A casino is a building or room where people play games of chance. Modern casinos offer a wide variety of gaming choices, including slot machines and table games. Other activities, like free drinks and stage shows, are designed to attract people to the casino. The gambling business generates billions of dollars for casinos in the United States.
Gambling probably predates recorded history, with primitive protodice and carved six-sided dice among the earliest archaeological finds. The casino as an entertainment destination emerged around the 16th century, with a gambling craze sweeping Europe. Rich Italian aristocrats often held private parties at venues called ridotti, where they could gamble legally without the watchful eye of the Inquisition.
Casinos make money by charging a small percentage of bets to the players, known as the house edge. This advantage can be as low as two percent, but it adds up over the millions of bets placed each year by patrons. A casino’s gross profit is the sum of these house edges plus other small fees, such as vigorish on certain machine games.

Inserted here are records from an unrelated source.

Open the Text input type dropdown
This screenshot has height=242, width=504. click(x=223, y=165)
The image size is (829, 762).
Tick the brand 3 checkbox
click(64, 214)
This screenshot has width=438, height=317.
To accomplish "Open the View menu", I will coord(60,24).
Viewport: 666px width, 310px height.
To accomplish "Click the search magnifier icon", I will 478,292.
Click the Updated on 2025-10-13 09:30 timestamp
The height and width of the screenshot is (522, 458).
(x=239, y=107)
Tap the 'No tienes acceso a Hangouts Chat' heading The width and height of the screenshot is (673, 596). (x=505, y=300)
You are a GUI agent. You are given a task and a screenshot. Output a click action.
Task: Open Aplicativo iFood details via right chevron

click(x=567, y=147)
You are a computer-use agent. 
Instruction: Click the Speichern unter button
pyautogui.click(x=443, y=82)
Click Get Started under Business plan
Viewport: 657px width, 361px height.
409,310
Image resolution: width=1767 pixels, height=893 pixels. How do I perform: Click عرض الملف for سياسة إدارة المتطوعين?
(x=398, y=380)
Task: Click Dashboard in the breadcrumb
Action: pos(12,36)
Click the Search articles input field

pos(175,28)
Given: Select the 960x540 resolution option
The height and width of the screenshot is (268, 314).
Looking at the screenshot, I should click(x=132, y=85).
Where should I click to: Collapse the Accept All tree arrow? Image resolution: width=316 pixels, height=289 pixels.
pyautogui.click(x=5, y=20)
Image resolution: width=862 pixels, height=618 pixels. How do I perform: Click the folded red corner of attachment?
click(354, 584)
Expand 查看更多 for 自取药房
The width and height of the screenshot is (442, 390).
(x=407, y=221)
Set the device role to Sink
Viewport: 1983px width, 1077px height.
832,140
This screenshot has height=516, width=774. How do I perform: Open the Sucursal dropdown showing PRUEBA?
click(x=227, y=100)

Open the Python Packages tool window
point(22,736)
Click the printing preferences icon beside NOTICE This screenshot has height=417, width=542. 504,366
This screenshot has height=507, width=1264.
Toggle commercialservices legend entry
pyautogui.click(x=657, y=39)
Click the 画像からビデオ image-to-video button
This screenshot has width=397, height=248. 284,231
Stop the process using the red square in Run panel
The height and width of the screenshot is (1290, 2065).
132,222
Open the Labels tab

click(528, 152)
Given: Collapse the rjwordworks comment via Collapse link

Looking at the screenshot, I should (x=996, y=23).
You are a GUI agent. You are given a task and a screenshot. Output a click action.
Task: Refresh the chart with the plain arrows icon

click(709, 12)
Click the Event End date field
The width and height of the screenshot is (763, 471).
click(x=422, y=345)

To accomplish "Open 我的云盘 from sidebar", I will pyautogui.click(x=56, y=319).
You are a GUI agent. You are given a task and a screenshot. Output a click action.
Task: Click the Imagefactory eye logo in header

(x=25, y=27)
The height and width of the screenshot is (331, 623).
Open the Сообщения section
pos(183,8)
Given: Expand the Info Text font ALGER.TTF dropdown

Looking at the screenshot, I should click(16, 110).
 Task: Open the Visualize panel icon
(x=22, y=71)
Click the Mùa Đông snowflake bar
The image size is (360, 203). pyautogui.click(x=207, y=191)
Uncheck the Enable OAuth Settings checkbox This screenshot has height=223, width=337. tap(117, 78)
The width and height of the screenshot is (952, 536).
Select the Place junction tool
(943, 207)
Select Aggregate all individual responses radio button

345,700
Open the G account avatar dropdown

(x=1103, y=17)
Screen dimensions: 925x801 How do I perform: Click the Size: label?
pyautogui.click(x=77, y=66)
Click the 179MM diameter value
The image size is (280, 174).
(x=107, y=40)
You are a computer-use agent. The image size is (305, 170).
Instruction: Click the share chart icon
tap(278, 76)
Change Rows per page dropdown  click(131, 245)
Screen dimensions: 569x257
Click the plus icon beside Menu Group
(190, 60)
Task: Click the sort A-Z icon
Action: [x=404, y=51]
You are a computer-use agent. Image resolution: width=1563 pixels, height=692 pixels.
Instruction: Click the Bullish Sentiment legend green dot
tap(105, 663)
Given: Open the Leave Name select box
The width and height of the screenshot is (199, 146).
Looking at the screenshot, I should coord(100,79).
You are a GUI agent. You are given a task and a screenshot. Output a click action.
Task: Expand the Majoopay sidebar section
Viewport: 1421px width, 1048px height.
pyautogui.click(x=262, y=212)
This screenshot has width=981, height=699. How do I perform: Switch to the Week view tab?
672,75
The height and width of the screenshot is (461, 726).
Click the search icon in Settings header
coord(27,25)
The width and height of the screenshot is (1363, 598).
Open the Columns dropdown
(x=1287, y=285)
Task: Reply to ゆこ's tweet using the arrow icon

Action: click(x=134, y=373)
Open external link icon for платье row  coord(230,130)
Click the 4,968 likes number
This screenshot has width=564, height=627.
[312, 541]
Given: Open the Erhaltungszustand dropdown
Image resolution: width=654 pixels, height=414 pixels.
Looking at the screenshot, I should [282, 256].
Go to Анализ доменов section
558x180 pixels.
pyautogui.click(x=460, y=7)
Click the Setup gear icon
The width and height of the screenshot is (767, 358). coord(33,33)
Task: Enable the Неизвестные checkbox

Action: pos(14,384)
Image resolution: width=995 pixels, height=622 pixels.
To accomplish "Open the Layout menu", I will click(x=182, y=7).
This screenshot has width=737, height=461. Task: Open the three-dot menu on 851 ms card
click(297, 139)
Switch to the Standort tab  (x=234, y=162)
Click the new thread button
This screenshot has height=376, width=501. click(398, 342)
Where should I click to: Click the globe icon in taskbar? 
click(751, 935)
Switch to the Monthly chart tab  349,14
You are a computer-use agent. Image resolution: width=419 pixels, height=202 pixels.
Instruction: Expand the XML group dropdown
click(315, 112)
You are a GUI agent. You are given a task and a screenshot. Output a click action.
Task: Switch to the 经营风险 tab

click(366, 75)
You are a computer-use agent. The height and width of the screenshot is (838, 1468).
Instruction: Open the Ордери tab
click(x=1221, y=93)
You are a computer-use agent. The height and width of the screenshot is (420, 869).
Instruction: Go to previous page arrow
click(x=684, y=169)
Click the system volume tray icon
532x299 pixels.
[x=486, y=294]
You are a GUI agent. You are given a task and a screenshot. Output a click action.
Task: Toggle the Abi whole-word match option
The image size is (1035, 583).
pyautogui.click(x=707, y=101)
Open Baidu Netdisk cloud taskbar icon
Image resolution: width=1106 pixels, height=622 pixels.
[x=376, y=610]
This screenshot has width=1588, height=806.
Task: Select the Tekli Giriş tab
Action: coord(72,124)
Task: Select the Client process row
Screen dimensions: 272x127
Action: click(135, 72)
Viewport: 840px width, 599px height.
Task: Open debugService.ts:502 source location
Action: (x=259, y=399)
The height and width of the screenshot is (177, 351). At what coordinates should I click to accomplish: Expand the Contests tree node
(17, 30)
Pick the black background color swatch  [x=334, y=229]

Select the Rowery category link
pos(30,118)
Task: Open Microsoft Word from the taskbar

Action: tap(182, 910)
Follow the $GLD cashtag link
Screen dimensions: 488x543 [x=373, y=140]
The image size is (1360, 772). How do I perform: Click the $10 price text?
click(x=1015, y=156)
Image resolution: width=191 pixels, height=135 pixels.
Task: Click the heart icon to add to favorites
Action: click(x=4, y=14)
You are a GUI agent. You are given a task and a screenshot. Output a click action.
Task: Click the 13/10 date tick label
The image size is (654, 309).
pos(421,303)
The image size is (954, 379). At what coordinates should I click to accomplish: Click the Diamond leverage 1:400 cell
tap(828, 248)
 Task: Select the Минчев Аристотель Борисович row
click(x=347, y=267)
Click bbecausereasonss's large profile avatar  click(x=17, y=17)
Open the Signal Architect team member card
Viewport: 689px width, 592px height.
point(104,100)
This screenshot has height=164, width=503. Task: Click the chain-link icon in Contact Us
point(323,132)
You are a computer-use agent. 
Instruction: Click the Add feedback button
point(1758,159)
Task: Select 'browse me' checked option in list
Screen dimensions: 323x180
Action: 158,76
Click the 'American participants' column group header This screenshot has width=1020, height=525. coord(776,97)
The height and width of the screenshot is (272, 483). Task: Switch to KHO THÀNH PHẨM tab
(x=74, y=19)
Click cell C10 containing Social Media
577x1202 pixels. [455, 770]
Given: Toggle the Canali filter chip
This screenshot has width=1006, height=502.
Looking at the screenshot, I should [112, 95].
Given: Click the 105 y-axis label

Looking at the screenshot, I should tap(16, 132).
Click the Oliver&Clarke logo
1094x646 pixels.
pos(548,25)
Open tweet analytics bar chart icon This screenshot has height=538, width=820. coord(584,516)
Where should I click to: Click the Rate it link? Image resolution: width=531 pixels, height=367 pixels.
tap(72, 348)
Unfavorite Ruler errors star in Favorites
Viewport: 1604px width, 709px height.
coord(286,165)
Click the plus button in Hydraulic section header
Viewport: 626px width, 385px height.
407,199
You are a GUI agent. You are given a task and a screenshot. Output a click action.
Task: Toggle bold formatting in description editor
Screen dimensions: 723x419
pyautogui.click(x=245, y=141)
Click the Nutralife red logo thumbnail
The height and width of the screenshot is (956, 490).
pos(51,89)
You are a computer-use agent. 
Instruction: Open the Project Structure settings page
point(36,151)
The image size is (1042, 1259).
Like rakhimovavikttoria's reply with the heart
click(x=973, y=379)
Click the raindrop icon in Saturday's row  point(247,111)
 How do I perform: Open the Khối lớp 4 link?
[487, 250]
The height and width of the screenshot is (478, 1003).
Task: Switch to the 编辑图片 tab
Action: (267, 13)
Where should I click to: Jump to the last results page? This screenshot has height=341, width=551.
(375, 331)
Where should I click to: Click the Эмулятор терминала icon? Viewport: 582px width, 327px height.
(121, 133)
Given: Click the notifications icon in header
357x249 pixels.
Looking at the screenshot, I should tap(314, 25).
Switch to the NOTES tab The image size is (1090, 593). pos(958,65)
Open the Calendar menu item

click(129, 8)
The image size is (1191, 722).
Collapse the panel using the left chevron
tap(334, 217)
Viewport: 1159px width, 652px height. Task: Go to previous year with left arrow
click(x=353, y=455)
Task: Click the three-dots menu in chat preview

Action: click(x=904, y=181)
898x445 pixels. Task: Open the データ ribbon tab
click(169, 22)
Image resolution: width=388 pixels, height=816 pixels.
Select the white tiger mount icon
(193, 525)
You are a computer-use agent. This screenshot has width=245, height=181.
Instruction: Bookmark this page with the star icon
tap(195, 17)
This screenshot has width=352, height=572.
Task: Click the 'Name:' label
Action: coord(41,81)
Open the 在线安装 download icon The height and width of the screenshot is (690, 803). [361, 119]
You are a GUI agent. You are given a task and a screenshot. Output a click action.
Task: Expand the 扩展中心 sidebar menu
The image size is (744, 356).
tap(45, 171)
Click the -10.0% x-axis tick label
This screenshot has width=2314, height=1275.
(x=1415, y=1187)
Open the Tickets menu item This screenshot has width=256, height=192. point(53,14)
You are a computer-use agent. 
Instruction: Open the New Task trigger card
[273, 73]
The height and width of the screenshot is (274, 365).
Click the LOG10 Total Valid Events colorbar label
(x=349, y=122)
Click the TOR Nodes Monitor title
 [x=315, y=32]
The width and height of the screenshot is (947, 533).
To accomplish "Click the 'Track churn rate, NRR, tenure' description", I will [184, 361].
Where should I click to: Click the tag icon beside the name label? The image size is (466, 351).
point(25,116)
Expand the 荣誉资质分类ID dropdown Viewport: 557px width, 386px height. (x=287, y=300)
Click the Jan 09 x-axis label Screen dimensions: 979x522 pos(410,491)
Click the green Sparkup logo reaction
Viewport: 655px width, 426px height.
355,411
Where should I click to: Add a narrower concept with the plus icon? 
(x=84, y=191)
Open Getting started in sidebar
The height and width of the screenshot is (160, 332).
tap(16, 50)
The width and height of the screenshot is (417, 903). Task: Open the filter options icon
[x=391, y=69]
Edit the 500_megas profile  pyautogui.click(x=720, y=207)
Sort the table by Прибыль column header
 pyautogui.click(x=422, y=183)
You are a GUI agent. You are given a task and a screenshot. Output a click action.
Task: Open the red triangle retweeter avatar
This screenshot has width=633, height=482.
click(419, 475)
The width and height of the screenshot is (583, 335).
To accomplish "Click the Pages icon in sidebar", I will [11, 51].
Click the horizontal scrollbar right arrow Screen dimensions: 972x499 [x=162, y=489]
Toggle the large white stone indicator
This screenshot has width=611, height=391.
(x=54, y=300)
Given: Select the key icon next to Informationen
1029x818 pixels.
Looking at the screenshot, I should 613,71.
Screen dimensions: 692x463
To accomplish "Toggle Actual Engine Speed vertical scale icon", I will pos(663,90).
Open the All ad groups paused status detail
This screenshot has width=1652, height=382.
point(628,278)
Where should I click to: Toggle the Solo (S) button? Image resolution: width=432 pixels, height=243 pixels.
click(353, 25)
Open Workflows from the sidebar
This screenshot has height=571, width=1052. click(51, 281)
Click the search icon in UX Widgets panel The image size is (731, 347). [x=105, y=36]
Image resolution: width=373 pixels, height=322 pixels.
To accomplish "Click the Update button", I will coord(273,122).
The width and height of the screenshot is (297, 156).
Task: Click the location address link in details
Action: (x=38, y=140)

The casino business has attracted mobsters, who provided the capital to build and operate many of Las Vegas’s first and biggest establishments. The mob also supplied the cash to keep many of its casinos operating even as gambling became illegal on the rest of the American frontier. The mafia’s involvement tainted the image of casinos and contributed to their seamy reputation. Legitimate businessmen were hesitant to invest in gambling operations that were technically illegal, but the mobsters had plenty of other financial sources from drug dealing, extortion and other rackets.